* WORK INSTRUCTIONS *
Copy out the records below, substituting "Goal" for every occurrence of "Instruction" and leaving all other text unchanged.

* Start TASK INPUT *

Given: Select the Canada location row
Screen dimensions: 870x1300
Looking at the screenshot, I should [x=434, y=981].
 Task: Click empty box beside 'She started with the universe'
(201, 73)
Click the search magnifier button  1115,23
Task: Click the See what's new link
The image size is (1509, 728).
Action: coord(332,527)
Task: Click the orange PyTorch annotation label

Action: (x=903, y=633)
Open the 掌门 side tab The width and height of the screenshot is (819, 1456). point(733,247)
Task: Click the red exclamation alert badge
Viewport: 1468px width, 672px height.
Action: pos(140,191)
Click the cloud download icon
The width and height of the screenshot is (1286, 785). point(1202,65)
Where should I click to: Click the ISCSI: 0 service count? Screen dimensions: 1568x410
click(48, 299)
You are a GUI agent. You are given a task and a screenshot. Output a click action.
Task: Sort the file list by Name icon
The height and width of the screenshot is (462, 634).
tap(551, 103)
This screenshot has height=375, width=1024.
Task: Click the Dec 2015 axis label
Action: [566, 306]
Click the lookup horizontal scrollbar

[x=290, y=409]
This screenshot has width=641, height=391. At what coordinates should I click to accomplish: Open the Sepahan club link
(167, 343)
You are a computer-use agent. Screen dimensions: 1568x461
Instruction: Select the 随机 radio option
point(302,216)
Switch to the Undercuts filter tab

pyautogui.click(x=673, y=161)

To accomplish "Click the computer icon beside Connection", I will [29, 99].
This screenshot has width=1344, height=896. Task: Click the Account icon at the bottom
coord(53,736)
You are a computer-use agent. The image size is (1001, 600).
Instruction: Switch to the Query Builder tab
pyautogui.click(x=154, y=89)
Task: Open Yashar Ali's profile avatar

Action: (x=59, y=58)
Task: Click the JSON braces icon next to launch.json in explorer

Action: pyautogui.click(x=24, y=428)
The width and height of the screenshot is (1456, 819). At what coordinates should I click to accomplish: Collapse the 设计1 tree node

* End TASK INPUT *

* THE REPLY *
Given: Select the Canada location row
Screen dimensions: 870x1300
Looking at the screenshot, I should [x=434, y=981].
 Task: Click empty box beside 'She started with the universe'
(201, 73)
Click the search magnifier button  1115,23
Task: Click the See what's new link
The image size is (1509, 728).
Action: coord(332,527)
Task: Click the orange PyTorch annotation label

Action: (x=903, y=633)
Open the 掌门 side tab The width and height of the screenshot is (819, 1456). point(733,247)
Task: Click the red exclamation alert badge
Viewport: 1468px width, 672px height.
Action: pos(140,191)
Click the cloud download icon
The width and height of the screenshot is (1286, 785). point(1202,65)
Where should I click to: Click the ISCSI: 0 service count? Screen dimensions: 1568x410
click(48, 299)
You are a GUI agent. You are given a task and a screenshot. Output a click action.
Task: Sort the file list by Name icon
The height and width of the screenshot is (462, 634).
tap(551, 103)
This screenshot has height=375, width=1024.
Task: Click the Dec 2015 axis label
Action: [566, 306]
Click the lookup horizontal scrollbar

[x=290, y=409]
This screenshot has width=641, height=391. At what coordinates should I click to accomplish: Open the Sepahan club link
(167, 343)
You are a computer-use agent. Screen dimensions: 1568x461
Goal: Select the 随机 radio option
point(302,216)
Switch to the Undercuts filter tab

pyautogui.click(x=673, y=161)

To accomplish "Click the computer icon beside Connection", I will [29, 99].
This screenshot has width=1344, height=896. Task: Click the Account icon at the bottom
coord(53,736)
You are a computer-use agent. The image size is (1001, 600).
Goal: Switch to the Query Builder tab
pyautogui.click(x=154, y=89)
Task: Open Yashar Ali's profile avatar

Action: (x=59, y=58)
Task: Click the JSON braces icon next to launch.json in explorer

Action: pyautogui.click(x=24, y=428)
The width and height of the screenshot is (1456, 819). At what coordinates should I click to accomplish: Collapse the 设计1 tree node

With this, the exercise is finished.